Certificate Lifecycle (2) 4. (Certification): The CA creates a certificate with all provided information and other information due to its security policy and also the public-key. The CA digitally signs the certificate with its own private key. 5. (Certificate distribution): The CA sends the new certificate to the subscriber. If the CA has generated also private keys and possibly personalized smartcards, then these items are securely sent to the subscriber as well. The certificate is also published in a (global) repository; the certificate may be send to other application specific directories. 6. (Usage): Issued certificates are used by the subscribers or assigned entities. The certificates are applied to verify digital signatures, establish trust among the parties, certificates are being looked up in directories or repositories, or are being distributed among the parties.

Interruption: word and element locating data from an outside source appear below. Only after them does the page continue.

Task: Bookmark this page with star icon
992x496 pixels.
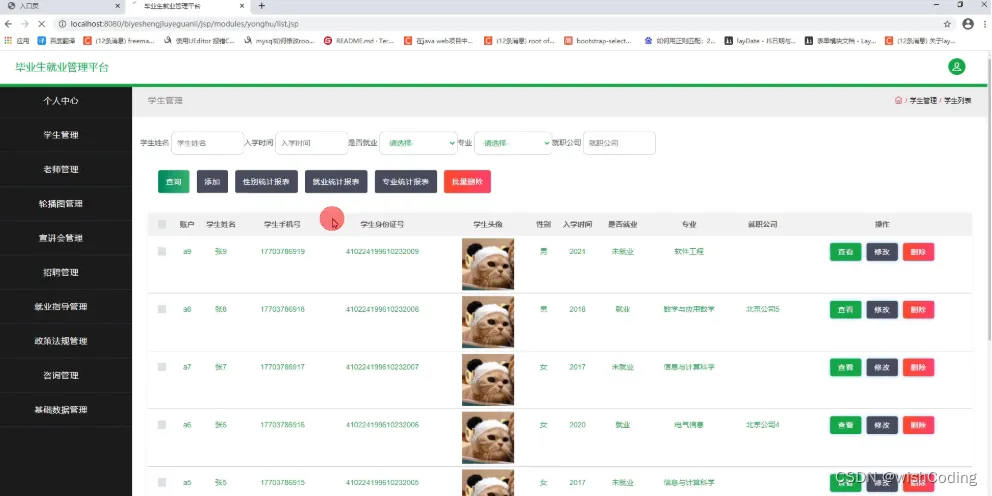Action: pos(947,24)
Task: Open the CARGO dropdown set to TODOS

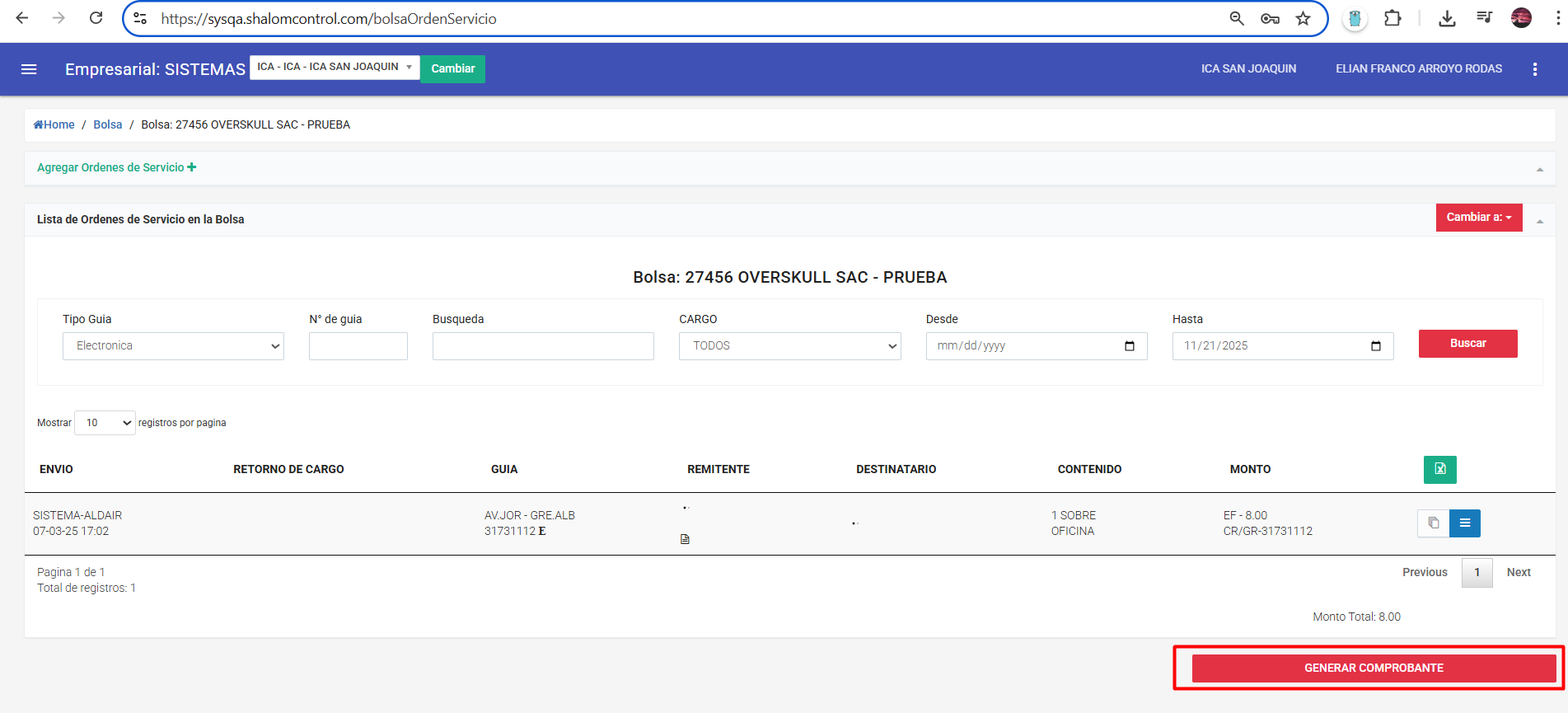Action: pos(789,346)
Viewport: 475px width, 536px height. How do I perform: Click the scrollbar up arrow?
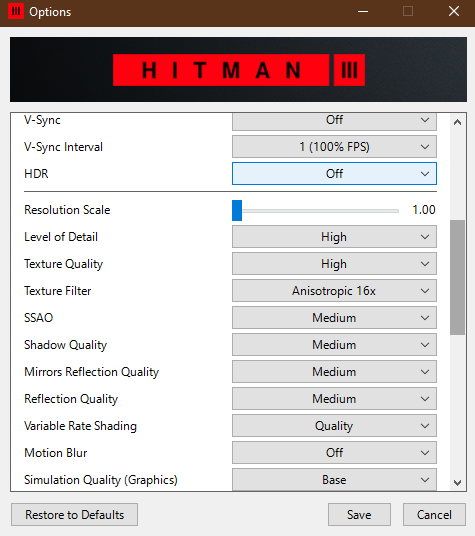click(x=457, y=122)
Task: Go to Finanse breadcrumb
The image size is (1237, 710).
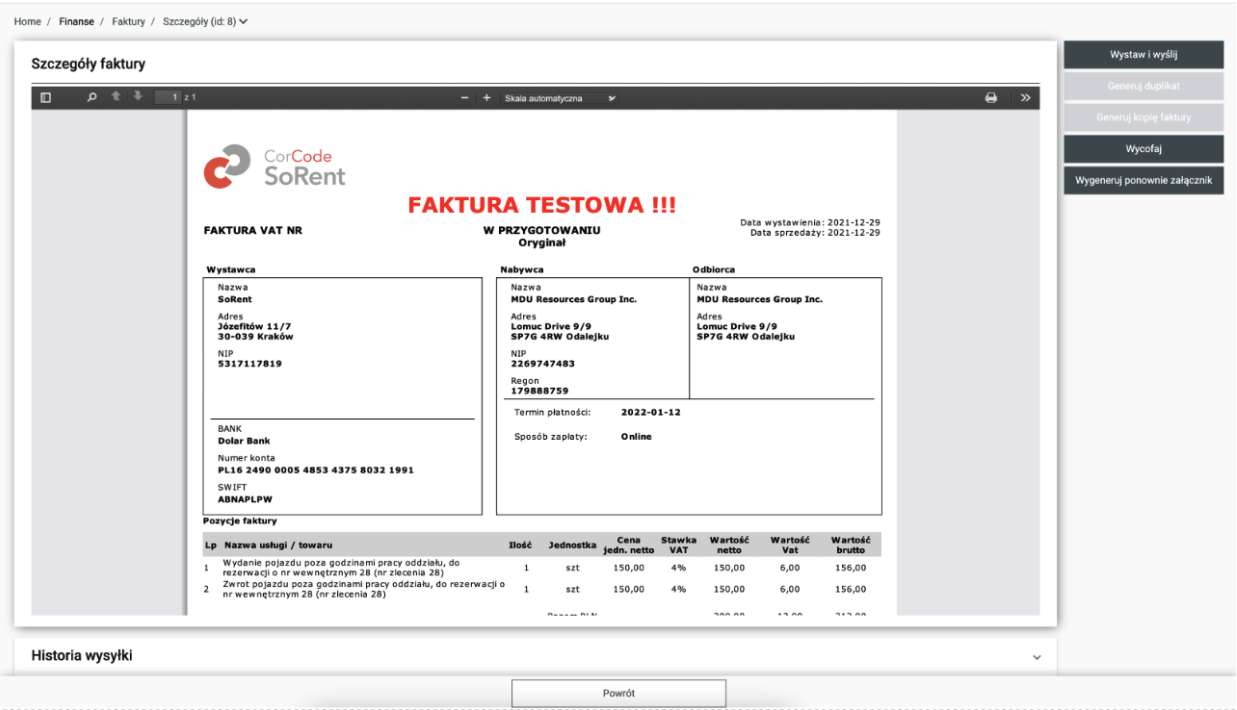Action: pyautogui.click(x=76, y=21)
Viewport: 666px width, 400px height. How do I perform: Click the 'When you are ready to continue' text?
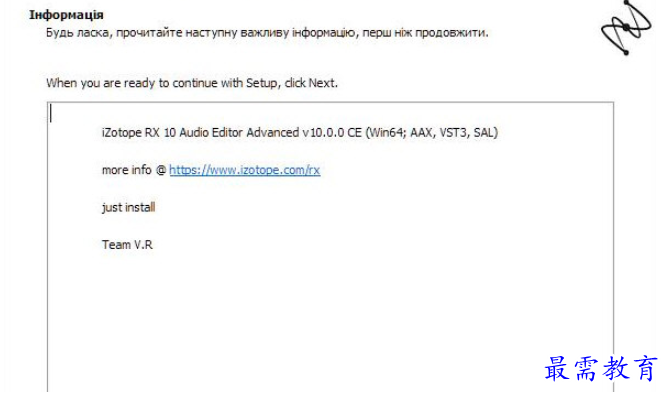192,83
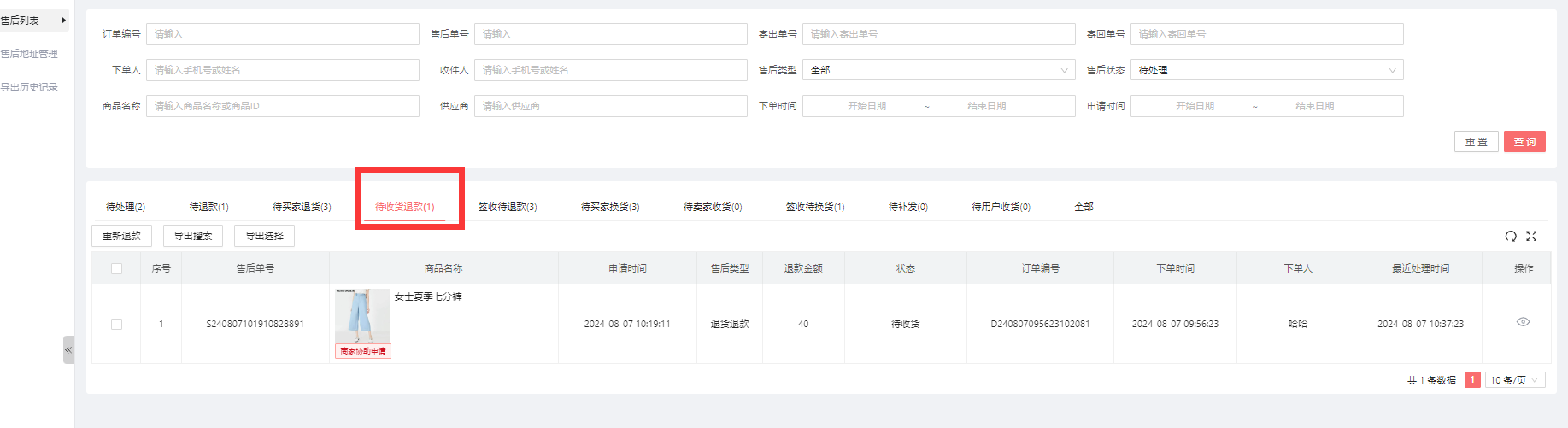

Certificate Lifecycle (3) 7. (Revocation): At some point in time, there may be necessity to revoke the actual, legitimate certificate and prevent its further use; e.g. certificate is no longer to be used. This could be due to the assertion that the private key is considered no longer secure. Typically, the subscriber would revoke the certificate when there is evidence that the private-key has become public somehow or has lost its confidentiality or is somehow unavailable. The registration authority or an authorized entity of the RA may revoke a certificate as well, if the subscriber can no longer be considered trusted (employee left the company or data in certificate are no longer valid). Some trust centers even allow revocation upon request from a 3rd party (see CPS, AGBs). In case the root key has been compromised, the CA would revoke all issued certificates. For subscriber revocation, the subscriber requests revocation of his certificate at the RA through some authenticated certificate revocation request; this might be accomplished by the initial subscription PIN (when the certificate and private-key are no longer available) or with a signed revocation request issued or through phone call with pass phrase. The CA removes the particular certificate from the repository and adds it to a certificate revocation list (CRL). The CRLs are periodically distributed to the other subscribers. The subscriber may request another certificate anew.
Certificate Lifecycle (4) 8. (Expiration and Renewal): When the time passes beyond the validity date, the certificate expires. The CA may issue a renewed certificate according to step 4. The subscriber may also decide to update the certificate with a new certificate request submitted to the RA.